2017 Summer: Record cycling on five major routes

This just in from the City of Vancouver:
2017 summer sees record cycling volumes on five major bike routes across Vancouver
This July and August, Vancouver saw record cycling volumes on five of the city’s 10 fully protected bike routes, including at Science World, Union and Hawkes, Hornby and Robson, Lions Gate, and Canada Line. …
Over the past year, several improvements have been made to create more opportunities for people of all ages and abilities to choose to cycle to get around the city for transportation and recreation.

  • Upgrades and additions to the downtown bike network;
  • Improvements at Quebec Street and 1st Avenue;
  • Improved cycling route along SW Marine Drive (Granville to University Endowment Lands);
  • Improvements along the Adanac Bikeway;
  • The addition of the Arbutus Greenway temporary path;
  • The completion of the Seaside Greenway link between Volunteer Park and Jericho Beach;
  • Additional separation between people walking and cycling on the False Creek Seawall.

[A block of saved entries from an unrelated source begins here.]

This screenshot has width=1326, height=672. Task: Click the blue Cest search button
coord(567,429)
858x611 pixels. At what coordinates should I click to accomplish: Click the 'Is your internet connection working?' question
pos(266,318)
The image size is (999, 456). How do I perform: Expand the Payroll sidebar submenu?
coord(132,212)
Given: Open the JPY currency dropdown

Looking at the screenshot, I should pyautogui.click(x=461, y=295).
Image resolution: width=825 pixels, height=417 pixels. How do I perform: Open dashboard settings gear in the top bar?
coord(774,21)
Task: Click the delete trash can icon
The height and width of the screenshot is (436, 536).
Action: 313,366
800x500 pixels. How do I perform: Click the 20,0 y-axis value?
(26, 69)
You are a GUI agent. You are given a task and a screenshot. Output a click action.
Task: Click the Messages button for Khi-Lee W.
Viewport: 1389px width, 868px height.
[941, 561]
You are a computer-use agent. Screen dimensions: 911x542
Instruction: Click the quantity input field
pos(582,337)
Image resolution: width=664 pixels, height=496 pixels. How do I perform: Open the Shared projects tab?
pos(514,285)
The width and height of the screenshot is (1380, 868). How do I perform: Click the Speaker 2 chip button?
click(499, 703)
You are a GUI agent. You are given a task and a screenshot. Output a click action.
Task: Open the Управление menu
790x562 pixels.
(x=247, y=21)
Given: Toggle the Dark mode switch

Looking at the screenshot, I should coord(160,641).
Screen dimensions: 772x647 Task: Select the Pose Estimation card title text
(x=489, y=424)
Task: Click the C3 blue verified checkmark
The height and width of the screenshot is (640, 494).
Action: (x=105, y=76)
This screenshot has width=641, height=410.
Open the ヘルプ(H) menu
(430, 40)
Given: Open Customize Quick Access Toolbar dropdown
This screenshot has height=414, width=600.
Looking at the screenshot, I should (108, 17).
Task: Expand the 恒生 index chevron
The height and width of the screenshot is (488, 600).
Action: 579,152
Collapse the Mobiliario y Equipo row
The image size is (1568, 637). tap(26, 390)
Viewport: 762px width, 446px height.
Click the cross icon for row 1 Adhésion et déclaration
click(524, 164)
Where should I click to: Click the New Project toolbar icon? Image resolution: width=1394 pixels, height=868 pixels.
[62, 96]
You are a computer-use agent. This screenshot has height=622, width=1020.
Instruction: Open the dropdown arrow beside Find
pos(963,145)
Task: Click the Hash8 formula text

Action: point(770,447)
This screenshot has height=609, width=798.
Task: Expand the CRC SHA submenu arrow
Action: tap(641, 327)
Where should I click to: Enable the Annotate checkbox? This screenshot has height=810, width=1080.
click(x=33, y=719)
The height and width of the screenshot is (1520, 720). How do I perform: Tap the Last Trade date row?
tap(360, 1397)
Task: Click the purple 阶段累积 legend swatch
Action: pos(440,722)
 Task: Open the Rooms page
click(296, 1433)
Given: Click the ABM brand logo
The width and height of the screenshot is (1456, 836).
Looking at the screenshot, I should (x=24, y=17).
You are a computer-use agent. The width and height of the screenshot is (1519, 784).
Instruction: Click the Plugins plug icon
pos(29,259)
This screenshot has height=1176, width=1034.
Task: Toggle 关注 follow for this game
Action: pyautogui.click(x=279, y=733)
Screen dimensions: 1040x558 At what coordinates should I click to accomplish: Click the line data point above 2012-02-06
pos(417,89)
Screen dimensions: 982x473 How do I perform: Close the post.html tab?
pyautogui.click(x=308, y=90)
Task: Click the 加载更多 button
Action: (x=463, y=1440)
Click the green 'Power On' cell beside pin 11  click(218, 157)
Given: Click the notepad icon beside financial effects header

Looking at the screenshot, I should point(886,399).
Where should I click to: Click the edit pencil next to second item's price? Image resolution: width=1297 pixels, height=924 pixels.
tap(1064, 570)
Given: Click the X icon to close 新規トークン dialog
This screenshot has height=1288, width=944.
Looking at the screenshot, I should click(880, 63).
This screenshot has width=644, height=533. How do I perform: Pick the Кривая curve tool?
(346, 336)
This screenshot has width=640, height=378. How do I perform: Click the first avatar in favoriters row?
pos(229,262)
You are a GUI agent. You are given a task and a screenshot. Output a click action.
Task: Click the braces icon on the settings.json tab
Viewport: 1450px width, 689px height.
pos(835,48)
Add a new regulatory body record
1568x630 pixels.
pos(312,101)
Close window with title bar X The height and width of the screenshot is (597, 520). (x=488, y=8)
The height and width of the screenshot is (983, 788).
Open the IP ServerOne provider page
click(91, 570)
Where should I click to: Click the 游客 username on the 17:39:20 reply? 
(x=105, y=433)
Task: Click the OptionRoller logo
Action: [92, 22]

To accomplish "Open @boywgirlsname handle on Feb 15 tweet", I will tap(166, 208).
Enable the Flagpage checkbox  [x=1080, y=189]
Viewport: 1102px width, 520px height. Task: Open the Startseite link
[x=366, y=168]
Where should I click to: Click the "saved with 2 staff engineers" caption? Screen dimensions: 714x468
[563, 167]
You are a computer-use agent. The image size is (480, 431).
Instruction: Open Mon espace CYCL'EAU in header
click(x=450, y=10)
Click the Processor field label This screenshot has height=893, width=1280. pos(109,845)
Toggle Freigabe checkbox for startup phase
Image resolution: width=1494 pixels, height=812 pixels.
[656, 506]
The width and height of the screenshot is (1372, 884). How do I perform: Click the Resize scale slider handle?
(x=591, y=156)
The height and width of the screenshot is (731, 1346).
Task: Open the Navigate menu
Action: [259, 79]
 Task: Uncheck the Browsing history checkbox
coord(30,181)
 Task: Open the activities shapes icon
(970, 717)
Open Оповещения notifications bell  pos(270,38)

Of priority cycling routes identified in the Transportation 2040, the City has now completed Comox/Helmken Greenway, Point Grey-Cornwall section of the Seaside Greenway, spot improvements to the Union/Adanac Bikeway, and safety improvements to SW Marine Drive.
 
Record cycling volumes by location in comparison to previous record years:

Bike Route Previous Record (Years vary) Current Year (2017) Record Breaking in 2017     Science World 204,000 in August 2016 227,000 in July * Adanac Bikeway (at Hawks) 115,000 in June 2015 120,000 in July Hornby Bikeway (at Robson) 75,000 in August 2016 80,000 in July Lions Gate Bridge 70,000 in June 2015 71,000 in July Canada Line Pedestrian and Bike Bridge 28,000 in June 2015 29,000 in July Other Major Routes and highest volume month in 2017     Burrard and Cornwall 195,000 in July 2014 190,000 in August Dunsmuir Street (Union and Main) 69,000 in August 2016 66,000 in August Dunsmuir Viaduct 76,000 in June 2015 73,000 in July 10th Ave and Clark 82,000 in June 2015 70,000 in July Point Grey Road at Volunteer Park 102,000 in July 2015 99,000 in July

*Data is not available for August 2017 due to technical difficulties with counter equipment.
 
Despite extensive construction work on Burrard Bridge and Point Grey Road over the last year, cycling volumes along those routes have remained high.
The highest record breaker in the summer of 2017 was the Science World location.
The bike counter at Science World was installed in March 2013 when the first bike count of 53,000 was recorded. Only four years later, bike counts at Science World have increased more than four times that amount. The highest monthly bike volume that has been recorded to date is 204,000, which was reached at Science World last August 2016. This Science World record was broken this July reaching 227,000.
The City has been collecting data on protected bike routes since 2009. Data is reported out monthly and can be viewed online. The data includes monthly two-way totals rounded to the nearest thousand, and shows mid-week averages on 10 protected bike routes.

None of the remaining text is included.